Respirable Fibre Measurement from Light Scattering Patterns

Theme: Measurement techniques

Start date: cohort 2: 2020

Supervisors: Dr Richard Greenaway, Dr Chris Stopford

Fibrous particle inhalation can cause a range of respiratory diseases.  Current detection methods require filtration and manual counting under a microscope.  You will work with state-of-the-art optical instrumentation to develop a technique for the real-time detection and measurement of airborne fibres. 

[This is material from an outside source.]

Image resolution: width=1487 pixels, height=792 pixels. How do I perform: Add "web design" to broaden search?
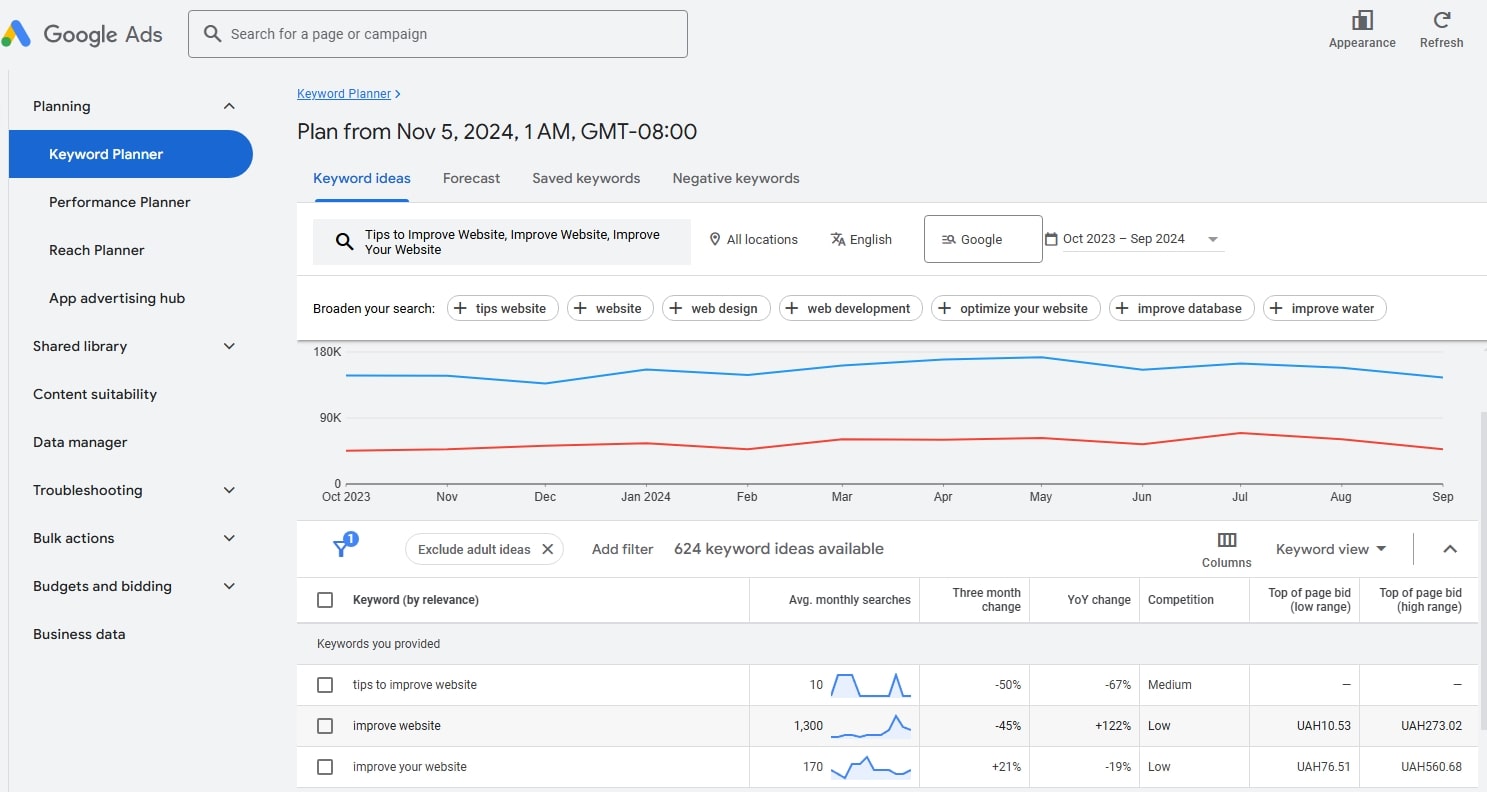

Current detection methods regarding aerosolised fibres can be readily achieved however the level of detail concerning morphology is currently lacking. This project aims to use a blend of computational modelling to emulate the light scattering patterns of airborne, respirable fibres, and empirical data from detectors in an attempt to develop a system of fibre detection and categorisation. Modelled predictions of the scattered light from potentially harmful fibres will be computed through the exploitation of the materials’ physical and optical properties for a greater comprehension of the behaviour of light interacting with fibres. The modelled data will be compared with empirical results of categorised fibres with known morphological data collected from the available instrumentation at the University of Hertfordshire, such as the Phase Particle Discriminator (PPD) or the Aerosol Ice Interface Transmission Spectrometer (AIITS) with the morphological information of the material later confirmed via optical or electron microscopy. Comparisons of the predicted and empirical data will then be used to further improve any models for more accurate predictions. As pathogenicity is often related to aspect ratio when regarding fibrous material within the lungs, the initial focus will be to form a relationship between the scattered light and the dimensions of the fibre (most importantly aspect ratio), leading to considerations of more complex morphologies.